(CBS News) KEY WEST, Fla. - Tropical Storm Isaac is powering up as it eyes Florida. Right now, the storm is swirling over Cuba with winds up to 60 mph. On Saturday, Florida's governor declared an emergency as Isaac approaches and the Republican National Convention will convene on Monday and recess until Tuesday afternoon.
Here in Key West, there has not been a mandatory evacuation notice. But with Tropical Storm Isaac bearing down, and a hurricane warning in effect, visitors are now being advised to leave.
Mark Williams has survived many hurricanes in his 25 years in the Florida Keys. But Isaac will be his first in an emergency shelter.
"It could go one way or the other," said Williams. "It could stay over the Gulf too long and become a bigger storm. And then 'Here we go, another few days at the shelter.'" He acknowledged he would stay as long as it takes to ride it out.
Watch WFOR chief meterologist David Bernard for the latest forecast of this powerful storm that could turn into a hurricane:
Shelters are opening on the islands for those who can't leave, while at the Key West airport, several airlines have added extra flights out for those who can.
"Yesterday we really got concerned, so we actually came here and changed the flight," said one commuter.
Issac is expected to pass over the Keys and move up the northern part of the state. Gov. Rick Scott, has already declared a state of emergency.
"We now have the risk of the hurricane in the Keys and also in the Panhandle," said Scott. "My job is to focus on all 19 million Floridians and the residents, plus all the visitors of our state."
In Tampa, where preparations are underway for the upcoming Republican National Convention, the city is handing out sandbags to combat the risk of potential flooding.
The port also plans to close due to Isaac's threat, but officials at the convention center say they are ready for the delegates and the storm."The governor has assured us they've got stuff," said one woman.
Isaac's center made landfall just before noon on the far eastern portion of Cuba, taking out trees, downing power lines, and causing flooding in the city of Baracoa.

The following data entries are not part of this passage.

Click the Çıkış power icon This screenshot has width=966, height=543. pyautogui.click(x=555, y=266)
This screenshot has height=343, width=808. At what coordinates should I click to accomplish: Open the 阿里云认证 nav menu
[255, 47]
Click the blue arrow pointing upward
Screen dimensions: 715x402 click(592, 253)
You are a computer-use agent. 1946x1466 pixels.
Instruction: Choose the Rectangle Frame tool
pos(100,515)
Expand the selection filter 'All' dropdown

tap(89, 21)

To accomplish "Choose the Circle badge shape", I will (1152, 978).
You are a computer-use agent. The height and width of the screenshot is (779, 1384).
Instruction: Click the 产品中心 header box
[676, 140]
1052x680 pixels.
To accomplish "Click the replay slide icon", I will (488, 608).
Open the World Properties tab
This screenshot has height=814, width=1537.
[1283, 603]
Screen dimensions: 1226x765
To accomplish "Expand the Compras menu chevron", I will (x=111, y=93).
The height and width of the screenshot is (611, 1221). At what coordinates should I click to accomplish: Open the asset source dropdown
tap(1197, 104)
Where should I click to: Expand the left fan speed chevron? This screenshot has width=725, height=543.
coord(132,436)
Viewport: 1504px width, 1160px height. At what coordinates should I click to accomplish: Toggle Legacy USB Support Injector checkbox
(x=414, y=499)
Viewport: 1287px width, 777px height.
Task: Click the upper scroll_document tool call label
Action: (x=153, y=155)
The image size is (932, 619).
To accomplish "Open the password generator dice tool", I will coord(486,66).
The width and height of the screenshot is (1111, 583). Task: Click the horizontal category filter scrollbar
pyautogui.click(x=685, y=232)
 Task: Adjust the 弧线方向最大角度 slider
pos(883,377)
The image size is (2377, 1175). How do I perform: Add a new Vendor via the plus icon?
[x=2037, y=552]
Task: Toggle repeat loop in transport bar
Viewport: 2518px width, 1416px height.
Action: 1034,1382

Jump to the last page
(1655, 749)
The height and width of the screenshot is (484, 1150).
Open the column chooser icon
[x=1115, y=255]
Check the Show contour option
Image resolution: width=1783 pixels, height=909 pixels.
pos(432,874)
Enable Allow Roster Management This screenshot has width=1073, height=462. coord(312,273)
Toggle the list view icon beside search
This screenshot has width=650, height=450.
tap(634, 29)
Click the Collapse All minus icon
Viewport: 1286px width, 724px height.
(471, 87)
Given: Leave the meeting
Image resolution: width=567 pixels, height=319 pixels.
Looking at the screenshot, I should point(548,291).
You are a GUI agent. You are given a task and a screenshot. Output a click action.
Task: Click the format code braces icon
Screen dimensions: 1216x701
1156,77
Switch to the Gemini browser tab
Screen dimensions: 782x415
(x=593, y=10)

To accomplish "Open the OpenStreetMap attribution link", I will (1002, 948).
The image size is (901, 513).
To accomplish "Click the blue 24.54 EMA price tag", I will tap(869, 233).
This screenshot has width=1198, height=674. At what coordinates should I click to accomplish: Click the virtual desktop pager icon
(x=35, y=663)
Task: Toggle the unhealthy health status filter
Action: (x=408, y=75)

At least three people were reported dead in Haiti, and others, still living in tent cities after the 2010 earthquake, had their makeshift homes destroyed by high winds.
"Most of the tents here have been destroyed, we have no place to go and we don't know what to do," said a woman in Port-au-Prince.
This is the ninth named storm of the Atlantic hurricane season, with NOAA predicting a potential total of 17. The Keys could start seeing the effects of Isaac as early as dawn Sunday with tropical storm force winds of at least 39 mph.